Es el punto nodal de cualquier reflexión que se intente en Venezuela para comprender la naturaleza de la crisis que sufrimos, el verdadero desafío político que su superación nos plantea y evitar los errores que podrían llevar al escamoteo de la einsteiniana oportunidad histórica que su crisis nos ofrece: no vegetar anclándose en el pasado, sino osar dar un salto hacia la refundación estructural, profunda, categórica de la República. Como lo hiciera el pinochetismo en Chile y el neo franquismo en España. Sabia y consecuentemente continuada por la transición democrática en ambos casos: las encabezadas por el Rey Juan Carlos, Adolfo Suarez, Felipe González y Santiago Carrillo en España, y por Patricio Aylwin, Ricardo Lagos y Eduardo Frei Ruiz Tagle, en Chile. Una verdad que la absurda, suicida e irracional propuesta de la vieja oposición venezolana encabezada por los partidos socialdemócratas pretende imponernos: ayuntarse con el chavismo y la izquierda socialista dizque para “salir de la crisis”. Es la aberrante y descerebrada propuesta de Voluntad Popular y de Un Nuevo Tiempo a través de sus portavoces Stalin González y Francisco Sucre, tanto o más problemáticas y disolventes cuanto que hasta ahora no han sido rechazadas ni controvertidas por las jefaturas de ambos partidos. Y que pareciera en vías de imponerse entre quienes rodean al presidente encargado. Dejar “la transición” en manos de la sexta república.
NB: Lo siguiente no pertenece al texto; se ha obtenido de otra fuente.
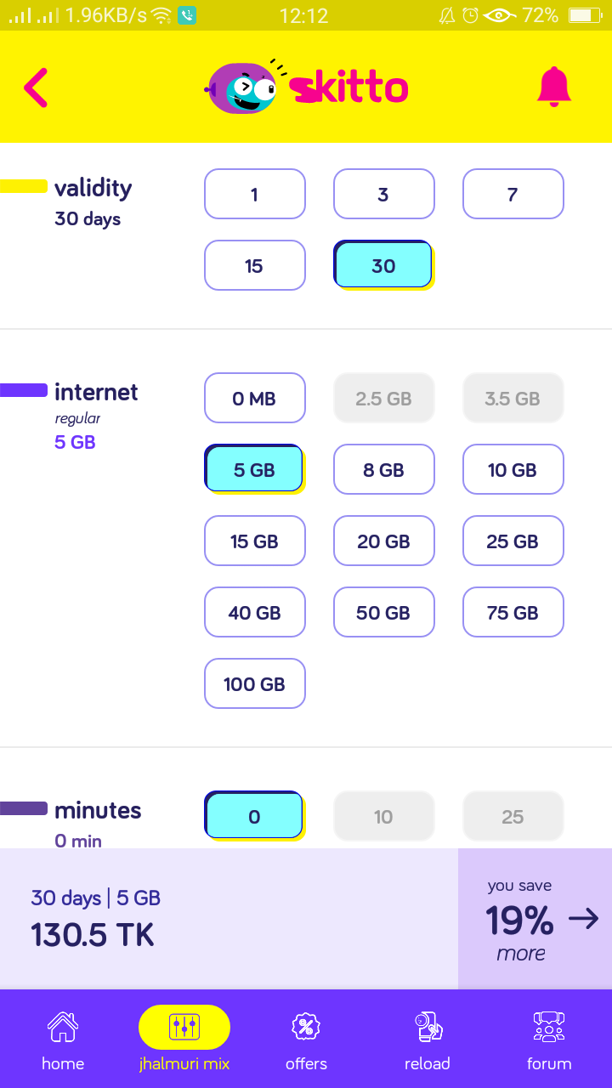The image size is (612, 1088).
Task: Tap the pink back arrow icon
Action: pos(36,88)
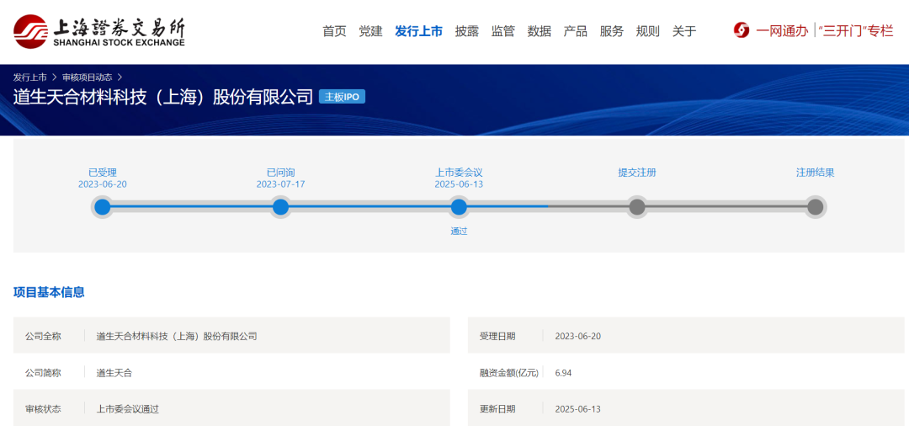Click the 提交注册 timeline step marker
909x426 pixels.
point(637,207)
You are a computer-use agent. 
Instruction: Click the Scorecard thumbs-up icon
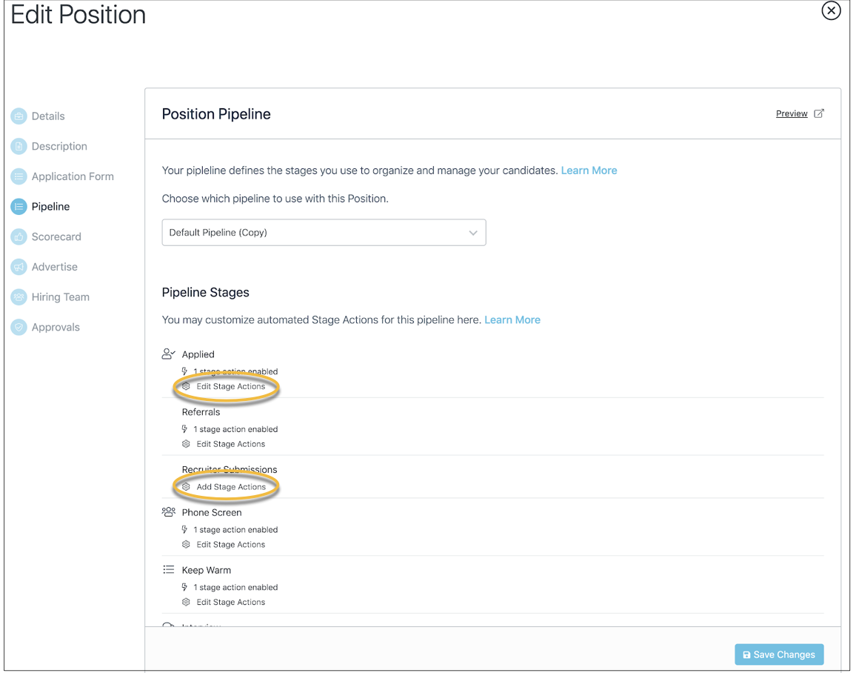[19, 236]
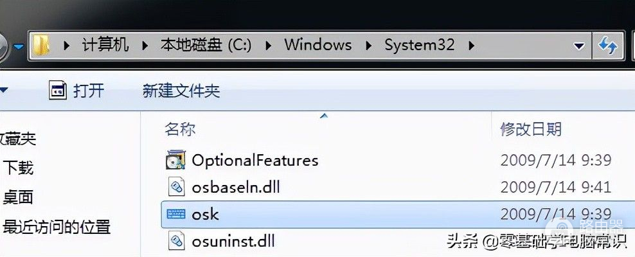Screen dimensions: 635x257
Task: Sort files by 修改日期 column header
Action: [531, 129]
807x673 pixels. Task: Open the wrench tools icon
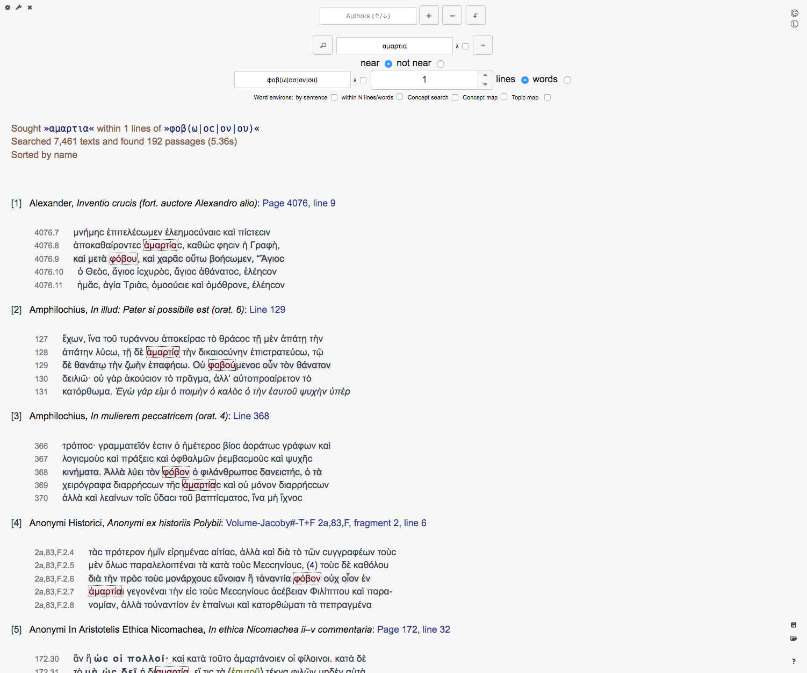[x=19, y=8]
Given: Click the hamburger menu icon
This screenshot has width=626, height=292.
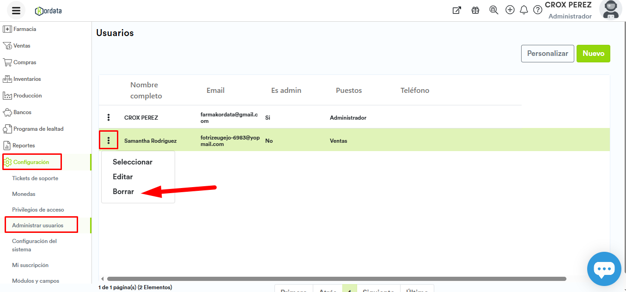Looking at the screenshot, I should coord(16,11).
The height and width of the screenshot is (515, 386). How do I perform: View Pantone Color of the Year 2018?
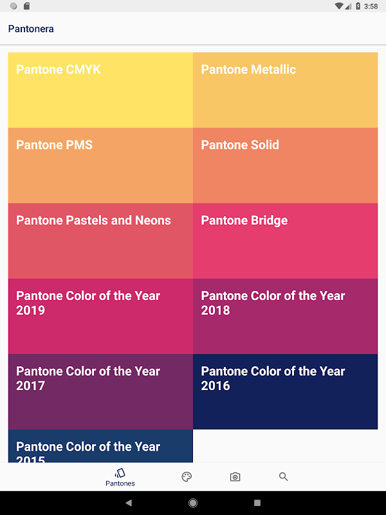285,316
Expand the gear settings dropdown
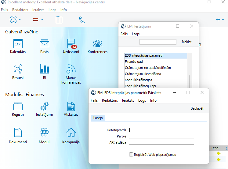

No encuentro otra metáfora para describir el horror que esos intentos me producen que recordar esa maravillosa reflexión del gran pensador alemán Walter Benjamin en torno a la obra Angelus Novus, del pintor suizo Paul Klee: el ángel nuevo de Klee mira horrorizado al futuro, de espaldas al pasado, sus alas enredadas y paralizadas por la montaña de ruinas y descalabros amontanados por los hombres en su trágico paso por la historia. Derrumbarlas definitivamente, esa es nuestra misión histórica. Si los representantes del curso político del país no lo comprenden, esas ruinas terminarán por aplastarnos.